### Przytoczony fragment

Ten element kobiecej garderoby właśnie znika z półek. The Wall Street Journal ogłosił jego śmierć
Koniec ery wysokich obcasów, Ten kto liczył, ze szpilki zostaną wytrzebione przez narzędzia wojującego feminizmu, został uprzedzony przez... koronawirusa. Dane zakupowe kobiet w czasie pandemii jasno wskazują, że szpilki już nas nie kręcą.
- W 2020 roku sprzedaż butów na wysokim obcasie spadła o 45 proc.
- Eksperci przewidują, że rezygnacja ze szpilek jest stałym trendem, który utrzyma się także po pandemii.
- Najwięksi projektanci mody również zaczęli promocję obuwia na płaskim obcasie.
Niemniej jasno da się już powiedzieć, że kobiety mają dość "szpilkowej tyranii". Tylko w 2020 roku sprzedaż butów na wysokim obcasie spadła o 45 proc.
Powodem miało być brak powodów do ich noszenia. Beth Goldstein, analityk branży akcesoriów i obuwia NPD Group, rozmowie z "WSJ" przewiduje, że w tym roku sprzedaż wzrośnie, ale tylko skromnie, ponieważ więcej kobiet, czujących się wyzwolonych z tyranii obcasów, trzyma się wygodniejszego obuwia.
Trend zwęszyły największe marki modowe, takie jak chociaż Christian Loubutin, który na swoich profilach w social mediach promuje obuwie na płaskim obcasie.
Z drugiej strony słychać głosy użytkowników i socjologów, którzy przewidują, że ludzie będą woleli na spotkanie biznesowe i wieczornego drinka założyć najbardziej elegancką parę sneakersów lub baletek, a nie kilkunastocentymetrowe szpilki.
Pandemia zmieniła w modzie więcej niż jakakolwiek influencerka czy marka. Od roku nie mamy dla kogo się stroić ani za bardzo gdzie wychodzić. Kobiety ostawiły na wygodę i wreszcie są sobą.
Śmierć szpilek może być miarą rewolucji na miarę noszenia spodni przez kobiety.

######

» Treść zadania
Przepisz wiernie fragment artykułu o odchodzeniu od szpilek. Zacznij od miejsca ze słowami „- W 2020 roku”, a zakończ po słowach „obuwia na płaskim obcasie.”. Opieraj się wyłącznie na powyższym tekście.

### Surowe dane

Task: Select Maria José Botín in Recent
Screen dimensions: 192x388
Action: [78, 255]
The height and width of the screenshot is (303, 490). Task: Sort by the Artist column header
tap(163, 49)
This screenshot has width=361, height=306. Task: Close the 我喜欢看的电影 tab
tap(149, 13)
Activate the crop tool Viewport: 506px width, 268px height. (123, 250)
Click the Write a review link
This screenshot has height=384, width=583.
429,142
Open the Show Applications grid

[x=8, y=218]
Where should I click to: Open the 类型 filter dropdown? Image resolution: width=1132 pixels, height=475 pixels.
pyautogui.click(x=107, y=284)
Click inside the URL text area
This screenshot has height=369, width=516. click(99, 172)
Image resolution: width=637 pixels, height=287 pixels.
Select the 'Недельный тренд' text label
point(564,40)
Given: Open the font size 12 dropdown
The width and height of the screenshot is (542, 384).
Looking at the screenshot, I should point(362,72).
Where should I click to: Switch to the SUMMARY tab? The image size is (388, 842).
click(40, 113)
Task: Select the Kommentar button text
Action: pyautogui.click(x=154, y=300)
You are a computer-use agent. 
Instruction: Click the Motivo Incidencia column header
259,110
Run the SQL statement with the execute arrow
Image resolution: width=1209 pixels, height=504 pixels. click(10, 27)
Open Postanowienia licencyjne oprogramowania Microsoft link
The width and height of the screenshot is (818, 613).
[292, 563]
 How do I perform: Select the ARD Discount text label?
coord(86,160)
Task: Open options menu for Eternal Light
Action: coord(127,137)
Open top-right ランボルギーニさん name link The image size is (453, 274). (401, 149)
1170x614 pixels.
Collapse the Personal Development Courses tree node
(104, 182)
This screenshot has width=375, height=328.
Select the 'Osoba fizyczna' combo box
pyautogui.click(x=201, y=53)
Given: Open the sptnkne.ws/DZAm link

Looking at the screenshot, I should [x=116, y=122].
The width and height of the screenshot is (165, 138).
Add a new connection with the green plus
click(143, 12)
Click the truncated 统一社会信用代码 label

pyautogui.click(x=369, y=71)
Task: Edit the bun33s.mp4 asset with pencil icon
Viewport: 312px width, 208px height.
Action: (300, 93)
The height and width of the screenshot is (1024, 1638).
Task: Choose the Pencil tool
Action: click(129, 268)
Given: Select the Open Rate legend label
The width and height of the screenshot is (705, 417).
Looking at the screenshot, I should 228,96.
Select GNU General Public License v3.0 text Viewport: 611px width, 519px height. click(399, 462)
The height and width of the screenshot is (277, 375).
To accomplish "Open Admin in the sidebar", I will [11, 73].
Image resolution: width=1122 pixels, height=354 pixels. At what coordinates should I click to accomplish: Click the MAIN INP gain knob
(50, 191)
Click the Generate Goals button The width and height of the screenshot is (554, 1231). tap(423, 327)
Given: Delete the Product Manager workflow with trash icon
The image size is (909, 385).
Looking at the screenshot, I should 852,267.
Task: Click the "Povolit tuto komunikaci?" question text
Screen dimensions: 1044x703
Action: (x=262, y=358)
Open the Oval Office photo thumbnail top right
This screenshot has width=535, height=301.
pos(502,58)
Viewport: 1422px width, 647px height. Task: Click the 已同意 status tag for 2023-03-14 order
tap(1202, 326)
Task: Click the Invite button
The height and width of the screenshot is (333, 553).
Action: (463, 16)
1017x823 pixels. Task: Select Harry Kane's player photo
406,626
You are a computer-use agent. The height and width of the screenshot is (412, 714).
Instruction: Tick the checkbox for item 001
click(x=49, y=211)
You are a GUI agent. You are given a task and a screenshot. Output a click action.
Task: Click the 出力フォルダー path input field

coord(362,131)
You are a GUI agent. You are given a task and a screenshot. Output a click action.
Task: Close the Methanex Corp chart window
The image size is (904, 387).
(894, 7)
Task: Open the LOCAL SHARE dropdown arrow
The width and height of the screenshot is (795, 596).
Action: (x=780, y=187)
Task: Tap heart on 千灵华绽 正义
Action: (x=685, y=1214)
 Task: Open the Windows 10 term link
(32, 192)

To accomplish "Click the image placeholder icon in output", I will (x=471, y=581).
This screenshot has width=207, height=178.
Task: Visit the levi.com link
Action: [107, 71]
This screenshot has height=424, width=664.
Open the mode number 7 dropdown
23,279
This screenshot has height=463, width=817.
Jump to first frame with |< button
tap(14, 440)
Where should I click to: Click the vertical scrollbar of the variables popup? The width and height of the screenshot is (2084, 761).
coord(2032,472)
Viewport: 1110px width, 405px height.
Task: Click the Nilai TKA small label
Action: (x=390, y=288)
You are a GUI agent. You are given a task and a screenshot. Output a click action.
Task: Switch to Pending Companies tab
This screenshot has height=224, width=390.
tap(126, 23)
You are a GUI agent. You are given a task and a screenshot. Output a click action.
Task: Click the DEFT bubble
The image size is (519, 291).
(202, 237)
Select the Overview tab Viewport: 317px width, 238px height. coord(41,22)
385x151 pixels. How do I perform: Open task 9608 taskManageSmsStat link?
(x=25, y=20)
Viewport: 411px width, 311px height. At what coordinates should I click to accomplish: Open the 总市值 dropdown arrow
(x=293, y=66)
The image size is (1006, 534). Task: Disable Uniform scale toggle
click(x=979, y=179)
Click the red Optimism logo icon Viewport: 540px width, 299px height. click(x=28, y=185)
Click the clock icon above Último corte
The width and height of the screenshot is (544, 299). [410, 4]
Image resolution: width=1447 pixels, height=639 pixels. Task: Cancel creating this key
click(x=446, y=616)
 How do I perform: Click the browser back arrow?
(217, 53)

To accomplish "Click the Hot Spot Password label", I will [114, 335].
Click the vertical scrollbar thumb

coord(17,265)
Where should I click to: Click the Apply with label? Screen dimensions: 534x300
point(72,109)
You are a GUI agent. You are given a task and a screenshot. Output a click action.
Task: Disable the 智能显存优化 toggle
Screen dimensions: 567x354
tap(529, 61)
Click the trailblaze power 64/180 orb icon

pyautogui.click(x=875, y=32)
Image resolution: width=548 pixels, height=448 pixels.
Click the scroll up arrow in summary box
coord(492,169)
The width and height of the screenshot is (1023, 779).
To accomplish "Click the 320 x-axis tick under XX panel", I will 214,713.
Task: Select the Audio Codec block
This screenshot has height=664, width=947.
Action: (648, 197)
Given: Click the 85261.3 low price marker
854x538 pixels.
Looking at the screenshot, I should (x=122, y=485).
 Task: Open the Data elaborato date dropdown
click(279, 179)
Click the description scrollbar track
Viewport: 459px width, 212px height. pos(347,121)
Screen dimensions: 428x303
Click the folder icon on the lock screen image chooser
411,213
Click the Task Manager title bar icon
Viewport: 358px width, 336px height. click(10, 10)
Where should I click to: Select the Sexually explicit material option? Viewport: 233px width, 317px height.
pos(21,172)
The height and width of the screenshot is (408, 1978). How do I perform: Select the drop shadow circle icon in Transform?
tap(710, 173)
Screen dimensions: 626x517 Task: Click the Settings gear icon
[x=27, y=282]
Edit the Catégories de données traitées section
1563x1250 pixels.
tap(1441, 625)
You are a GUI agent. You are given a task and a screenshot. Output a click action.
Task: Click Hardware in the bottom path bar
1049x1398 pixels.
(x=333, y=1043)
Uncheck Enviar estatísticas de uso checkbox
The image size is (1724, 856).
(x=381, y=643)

######

» Rozwiązanie zadania
- W 2020 roku sprzedaż butów na wysokim obcasie spadła o 45 proc.
- Eksperci przewidują, że rezygnacja ze szpilek jest stałym trendem, który utrzyma się także po pandemii.
- Najwięksi projektanci mody również zaczęli promocję obuwia na płaskim obcasie.